Required work:
Look through the entries below and report every line that has "arrow".

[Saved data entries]
###

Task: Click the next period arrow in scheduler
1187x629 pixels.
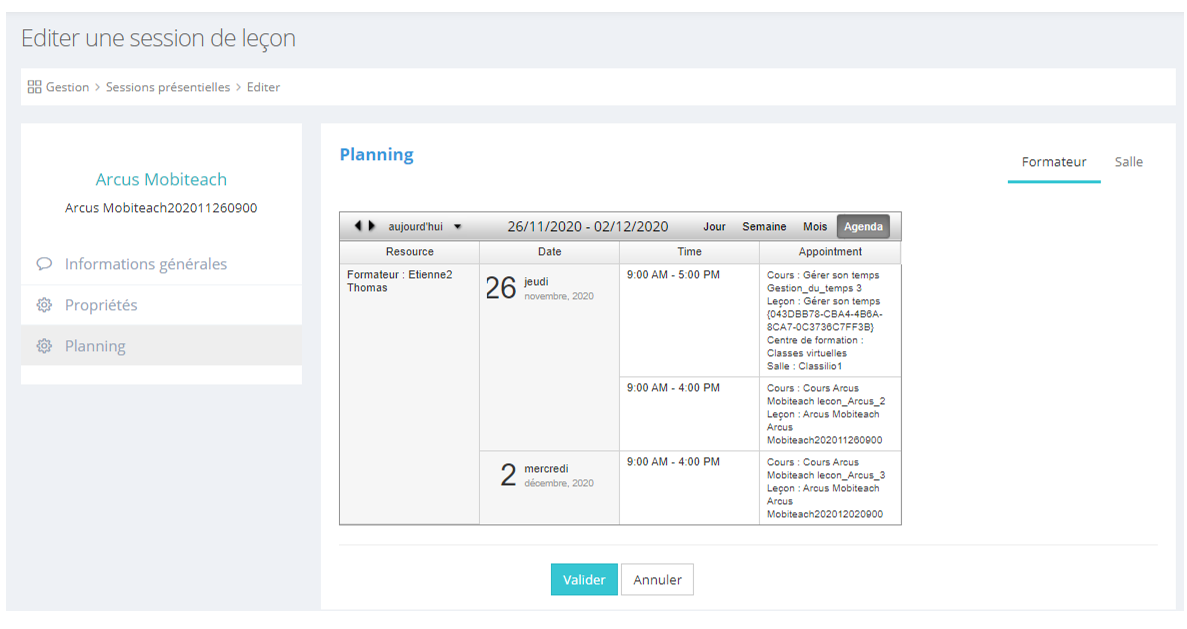Action: (x=372, y=227)
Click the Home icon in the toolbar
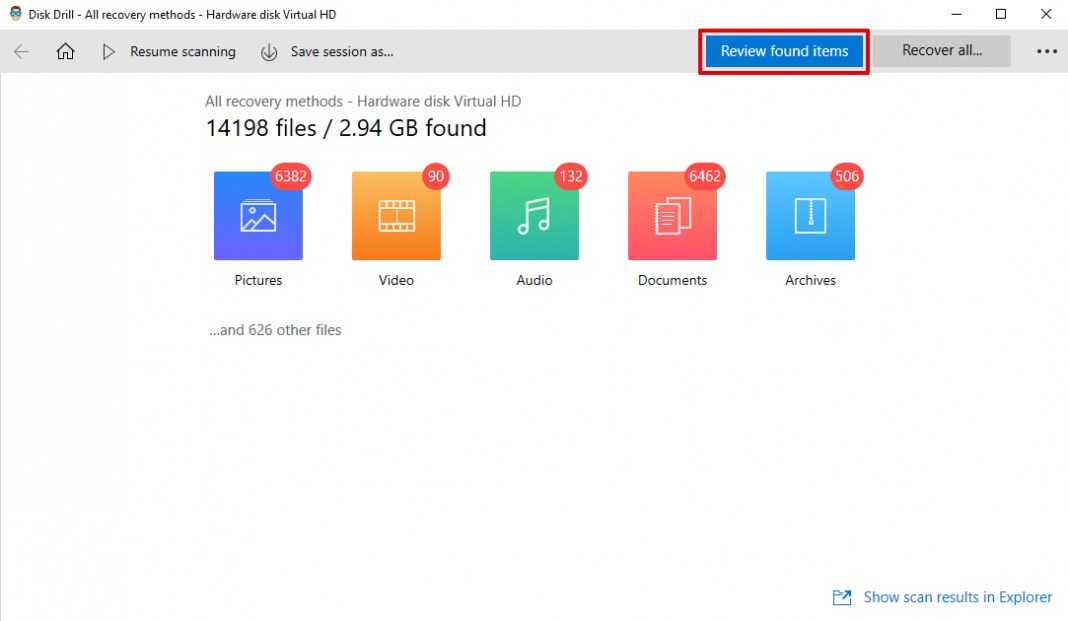 point(65,51)
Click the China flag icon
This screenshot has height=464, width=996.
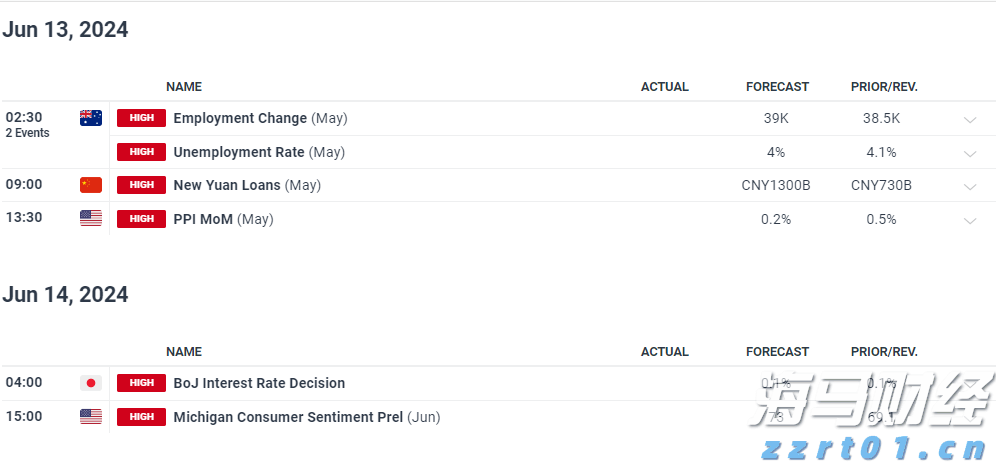pos(91,185)
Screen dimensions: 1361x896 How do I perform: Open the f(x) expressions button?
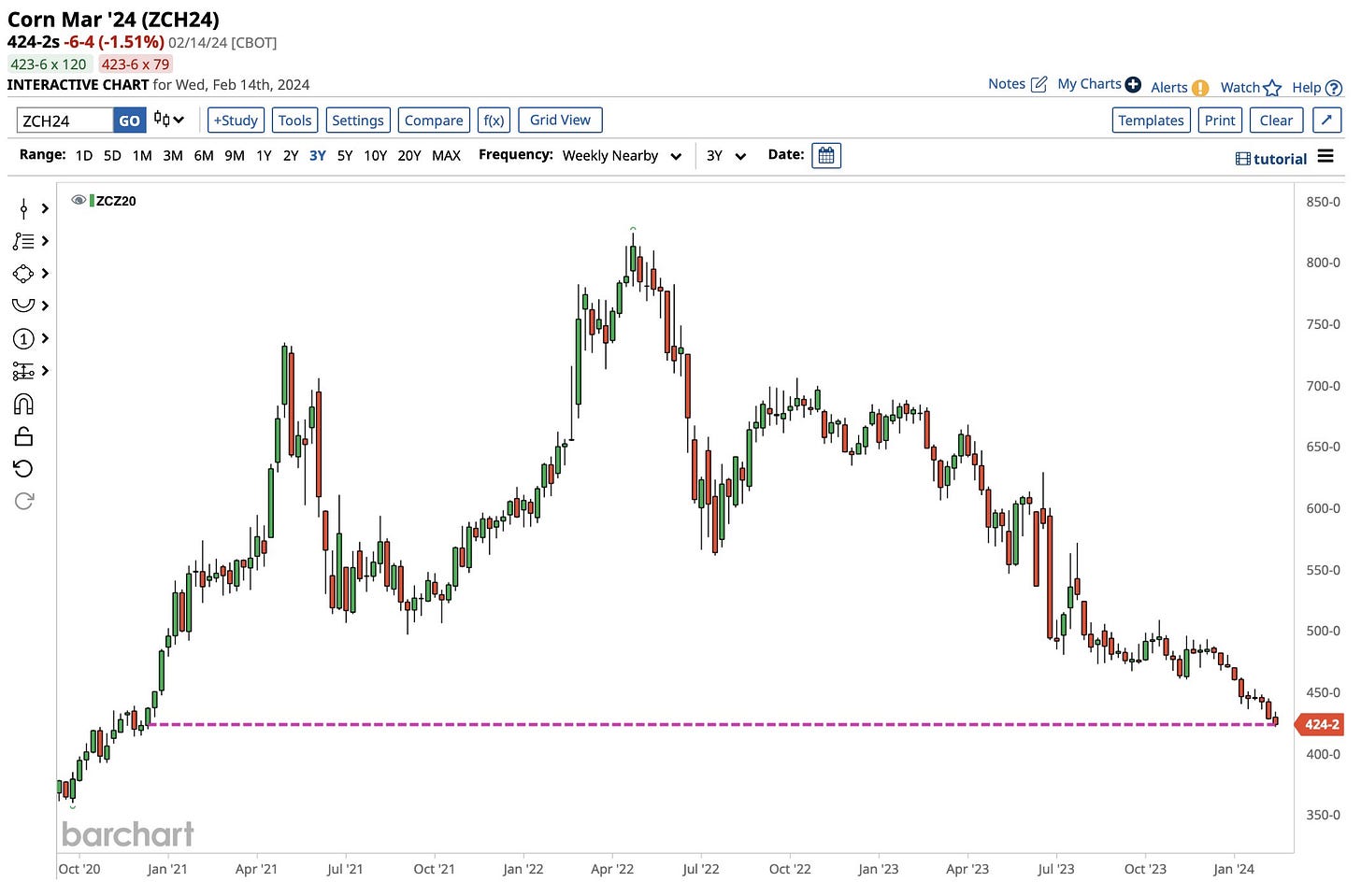(494, 121)
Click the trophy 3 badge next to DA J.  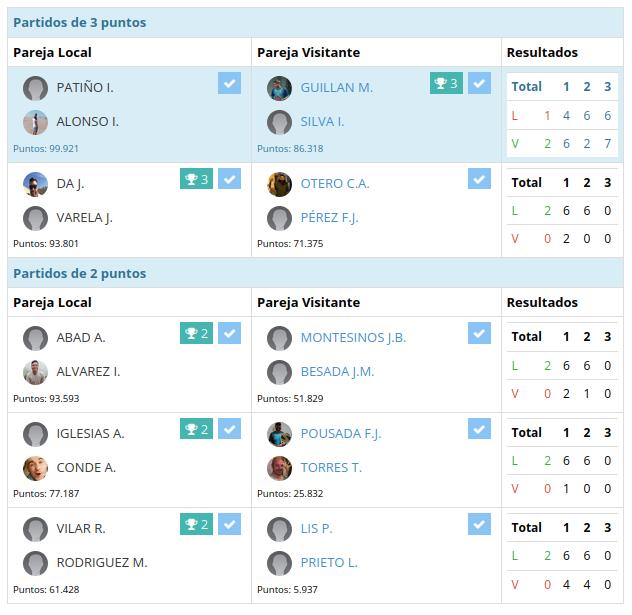point(196,179)
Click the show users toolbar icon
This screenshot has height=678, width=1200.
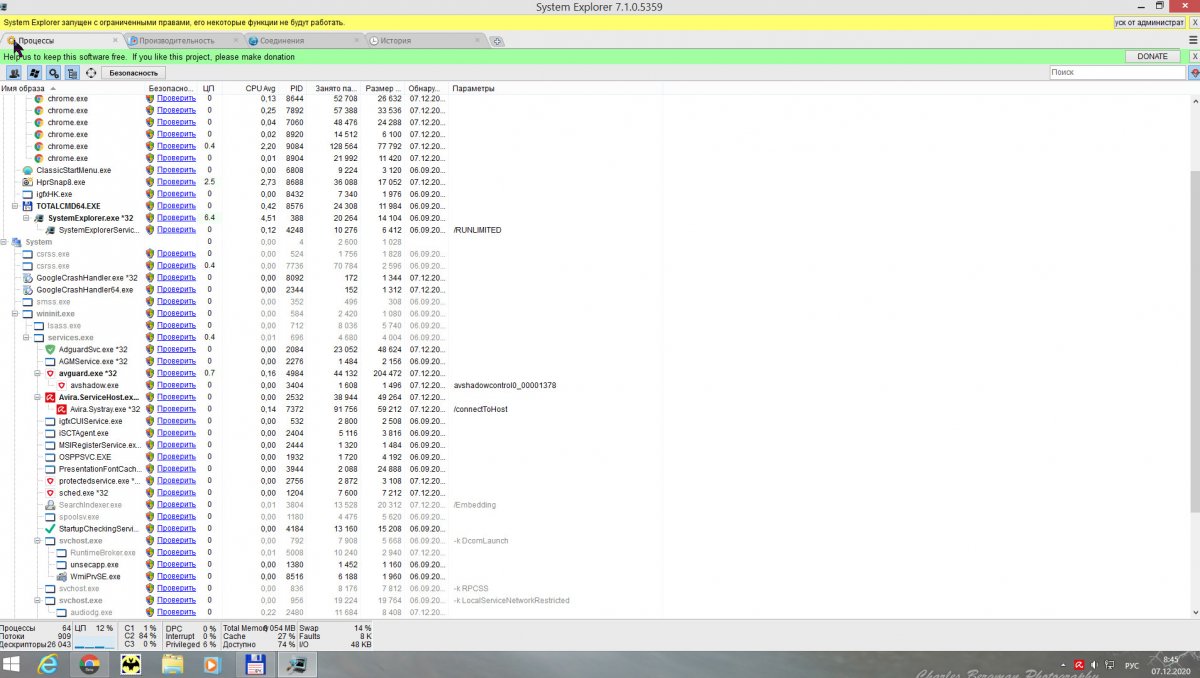[x=14, y=73]
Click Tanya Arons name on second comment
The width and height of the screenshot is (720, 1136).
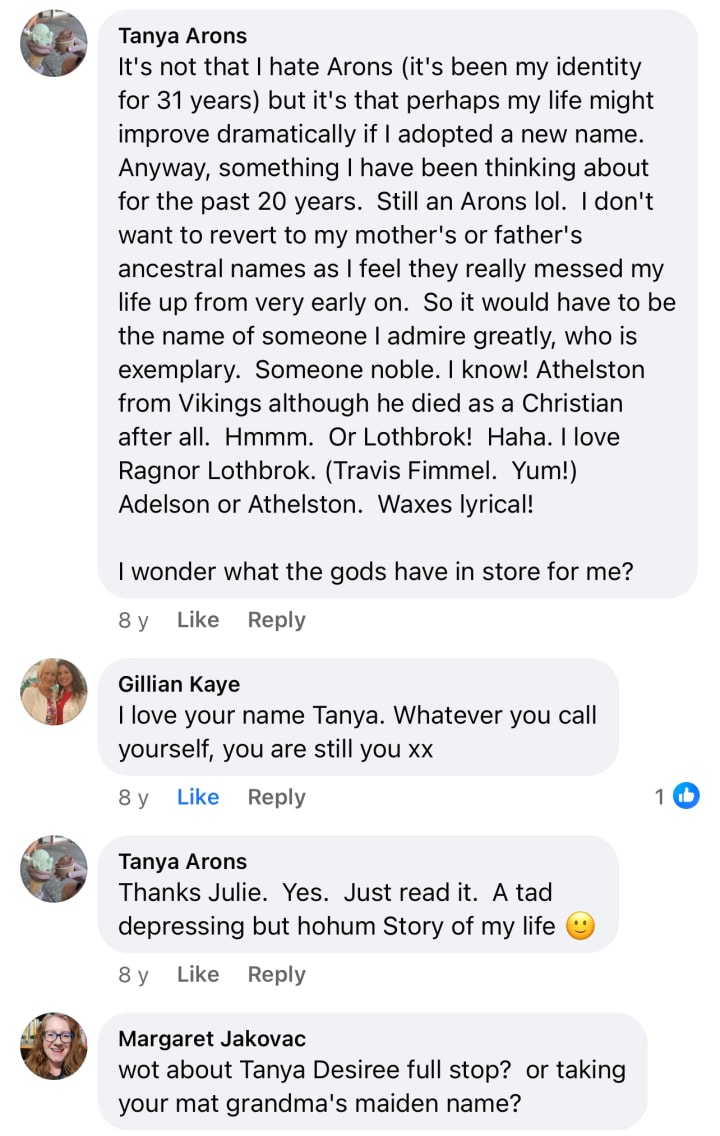182,861
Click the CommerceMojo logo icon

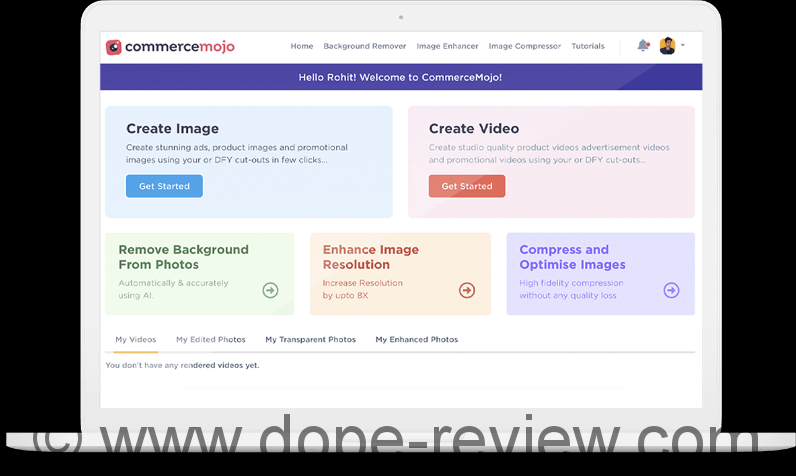(114, 47)
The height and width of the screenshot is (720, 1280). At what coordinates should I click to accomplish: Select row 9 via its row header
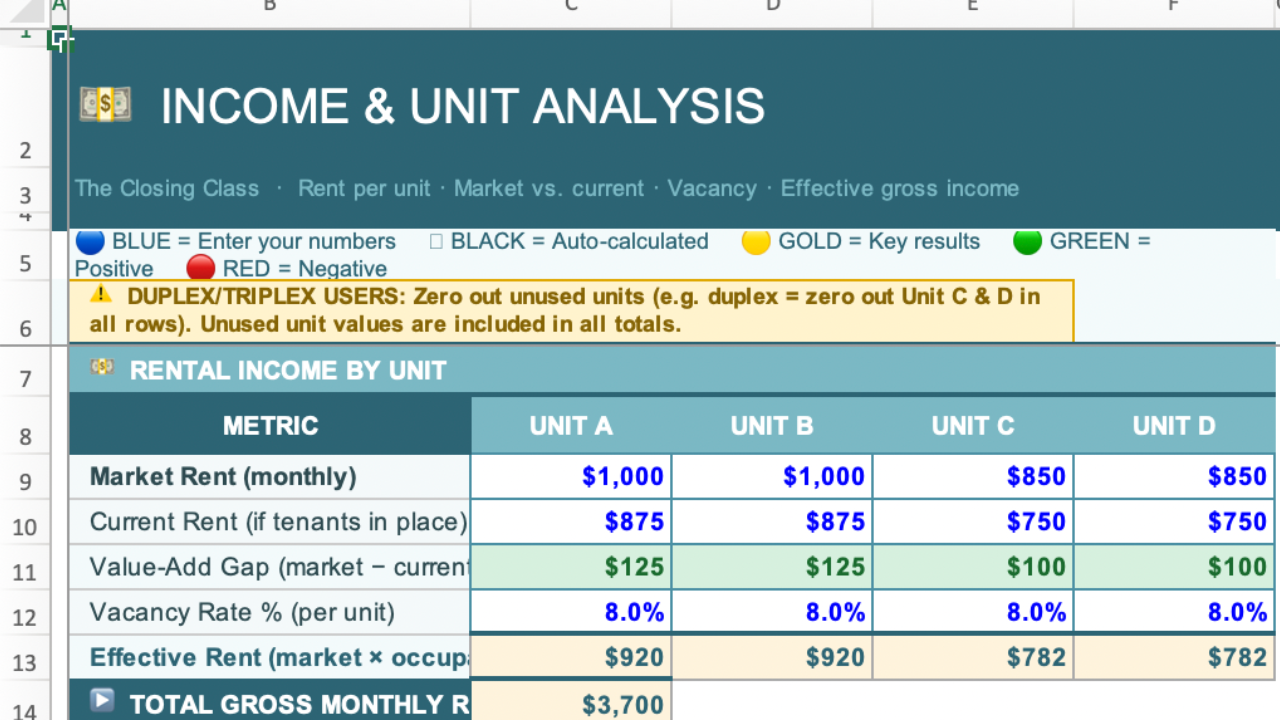tap(25, 482)
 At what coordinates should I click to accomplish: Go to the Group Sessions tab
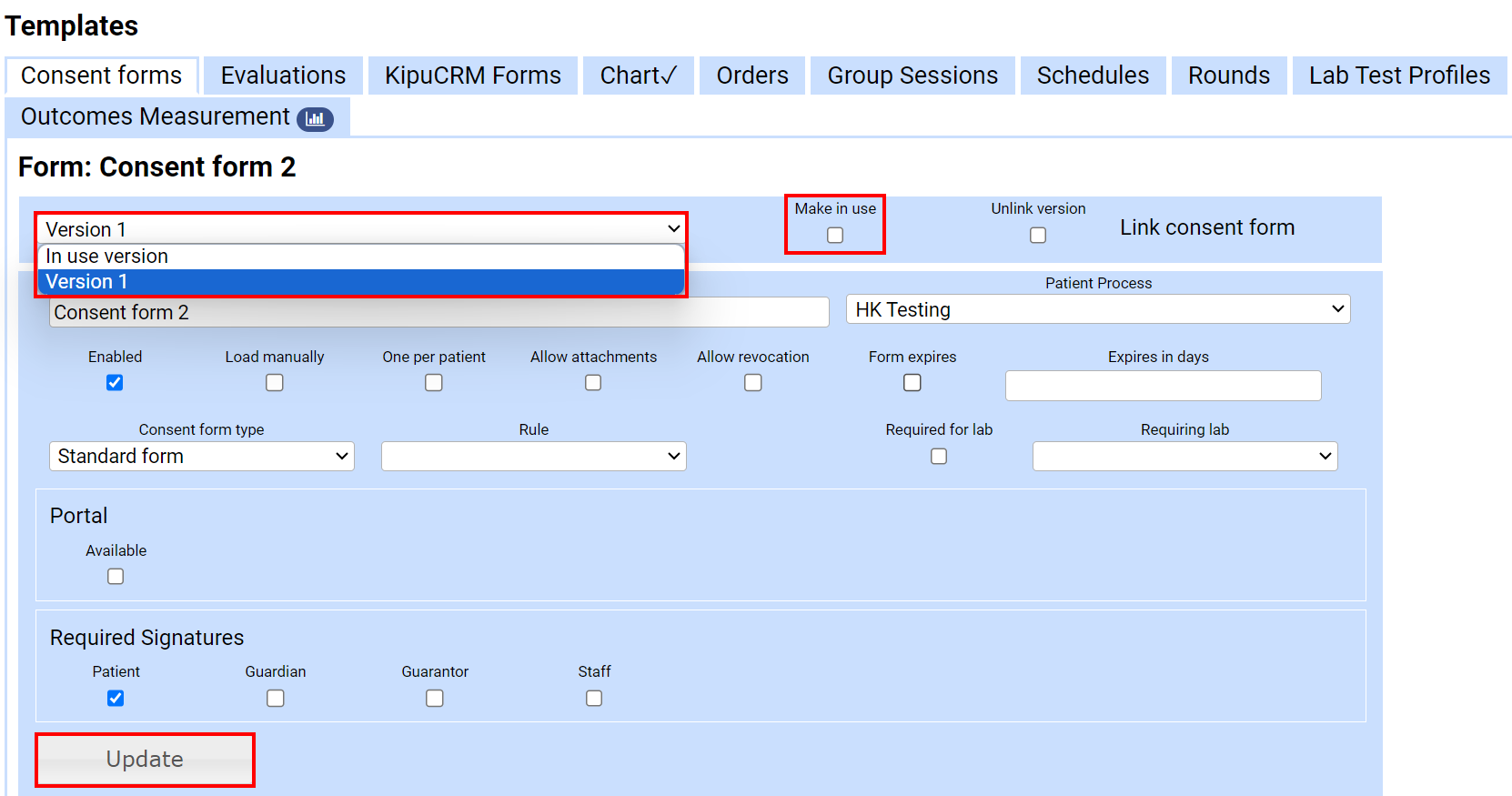click(912, 76)
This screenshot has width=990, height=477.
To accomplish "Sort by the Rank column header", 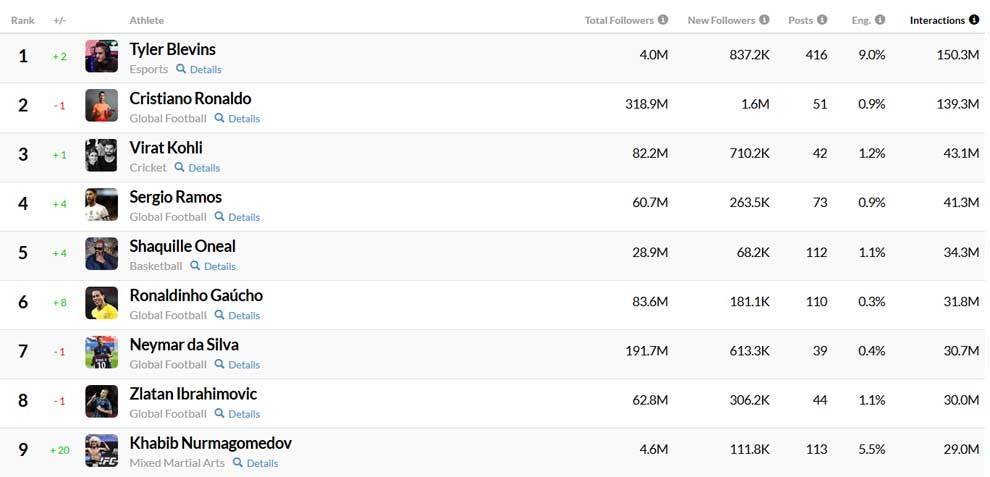I will 22,20.
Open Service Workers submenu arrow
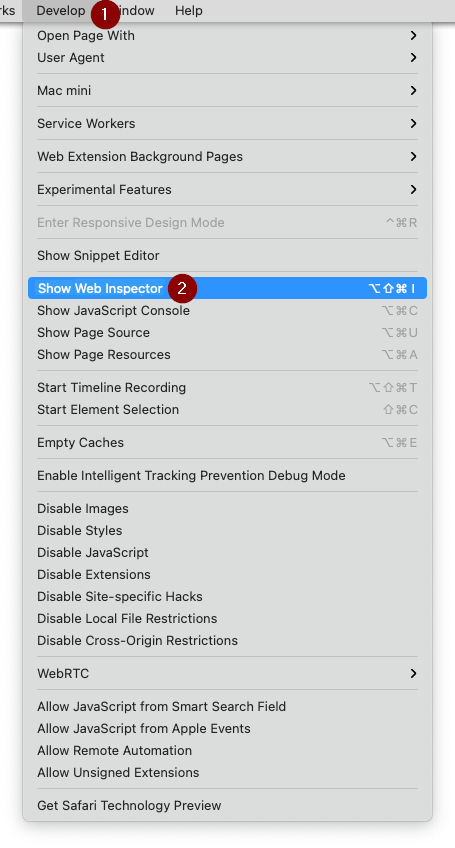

###

Answer box:
Task: Click the next period arrow in scheduler
Open Service Workers submenu arrow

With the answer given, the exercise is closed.